MW: I would agree. I think on a program-focused basis we’ve had some success stories. We’ve also had cases where, as I said earlier, it’s clearly toxic in the rat but the model says it’s fine. But we have had some success stories on a program-specific basis, then helping to identify a window of safety in the animal models. [For example,] in the animal model there’s toxicity at the highest dose that they dosed, but is there still a safety window that’s acceptable? [So you can take] that signature that was seen at the high dose, and [determine] how far back you have to dose before that signature basically goes back to baseline, and use that to say, ‘This is our safety window,’ and use that to move forward. But that’s very program specific.
KZ: I think what’s also become apparent is that as you divide up the toxicity into more homogeneous [diseases], I think there are some where some of our customers are very comfortable: ‘I can use microarrays and 90 percent of the time I can see this particular kind, but with this other kind, microarrays don’t help me at all.’ And some companies are even using some of those omics even when they find [toxicity] based on histopathology or enzyme tests.
So I think there are some areas where people are getting confidence in not just compounds, but [whether] you can go to your backup molecules or even sometimes go against what people see in conventional toxicology.
BioInform: So it’s evolving to where people are getting comfortable with the strengths and weaknesses of the tools themselves and where they can best be applied?
KZ: A couple of people I’ve spoken with are saying, ‘In this particular kind of toxicity, I can use microarrays every time,’ and in others, they say, ‘There’s no use even trying microarrays because [they’ve] never shown anything.’
BioInform: Jim, you mentioned the concept of a universal omic signature. Is that even possible? Given unlimited funding and resources and the world’s biggest database, would that even be possible to identify?
JX: I think biologically that’s not there. It’s not possible, so it’s probably not worth the huge resources. I would rather focus on defining a specific phenotype for toxicity and power the experimental design that way.
It’s better to say, ‘I can understand this, but I can’t say too much about that.’ That’s fine, as long as you have confidence in something, even if it’s a small piece of the big picture, and conventional methodology doesn’t give you that, then that is value-added, where you just need to be very confident about that. Otherwise, you oversell this whole technology and that would be a dangerous situation.
BioInform: Short term, what’s on everybody’s wish lists, in terms of specific technologies or data that would make your lives easier?
JX: I think as an industry that we ought to publish more. In the end, this is ultimately a pre-competitive area where people can publish their findings so we can all avoid toxicity. That would be my wish going forward.
KZ: Along the same lines is that we’ll begin to see some of these success stories.
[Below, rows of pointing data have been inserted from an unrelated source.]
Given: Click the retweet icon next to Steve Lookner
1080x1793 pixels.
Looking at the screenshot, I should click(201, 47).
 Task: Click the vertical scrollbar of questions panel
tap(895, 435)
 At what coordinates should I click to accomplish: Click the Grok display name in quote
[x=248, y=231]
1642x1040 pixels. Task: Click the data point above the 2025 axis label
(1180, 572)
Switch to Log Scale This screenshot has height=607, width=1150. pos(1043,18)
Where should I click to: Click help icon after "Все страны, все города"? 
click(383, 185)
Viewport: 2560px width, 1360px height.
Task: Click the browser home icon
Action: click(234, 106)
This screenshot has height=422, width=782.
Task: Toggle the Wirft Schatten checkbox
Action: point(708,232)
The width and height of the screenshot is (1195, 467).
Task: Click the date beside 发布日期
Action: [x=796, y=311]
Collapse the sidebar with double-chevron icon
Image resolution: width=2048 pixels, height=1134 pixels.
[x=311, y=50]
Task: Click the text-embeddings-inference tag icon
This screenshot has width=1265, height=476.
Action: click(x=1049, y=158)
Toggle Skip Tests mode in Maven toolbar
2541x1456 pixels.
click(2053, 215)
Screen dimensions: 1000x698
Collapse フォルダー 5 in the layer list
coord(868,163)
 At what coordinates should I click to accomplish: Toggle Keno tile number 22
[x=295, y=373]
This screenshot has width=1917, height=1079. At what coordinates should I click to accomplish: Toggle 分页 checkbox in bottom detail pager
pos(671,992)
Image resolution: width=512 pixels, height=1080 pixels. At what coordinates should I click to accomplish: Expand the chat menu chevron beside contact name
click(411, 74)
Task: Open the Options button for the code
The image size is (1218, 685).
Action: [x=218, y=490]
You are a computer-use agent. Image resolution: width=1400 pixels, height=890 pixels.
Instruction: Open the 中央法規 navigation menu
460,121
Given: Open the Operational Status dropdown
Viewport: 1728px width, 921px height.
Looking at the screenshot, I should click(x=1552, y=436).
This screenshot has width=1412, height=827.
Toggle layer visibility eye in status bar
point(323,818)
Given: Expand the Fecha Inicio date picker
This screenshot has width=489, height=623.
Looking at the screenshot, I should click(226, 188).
I hear a lot more about how things are working or not working than I ever see published. A lot of companies still [consider] this as part of their corporate IP: ‘We’ve identified this and it’s going to help shrink our pipeline or make it more focused,’ but I think there’s a lot of collective knowledge out there, so I think those success stories are probably what’s really needed at this point.
MW: I would agree, and I think that some of the data that you would also want to see are the cases where the compound clearly failed, and those are the hardest to publish. You would have to spend time now to publish on a program where the program may not be dead, but you’ve got a series of compounds that have clearly caused toxicity, and spending time to write that up and publish it and make the data available is not a high-value activity. It’s really hard to get people to do, to spend time to do that. They want to write the success paper — they don’t want to spend time writing the failure paper. But that’s part and parcel of building this public domain knowledge, I think, of compounds that do and do not show toxicity.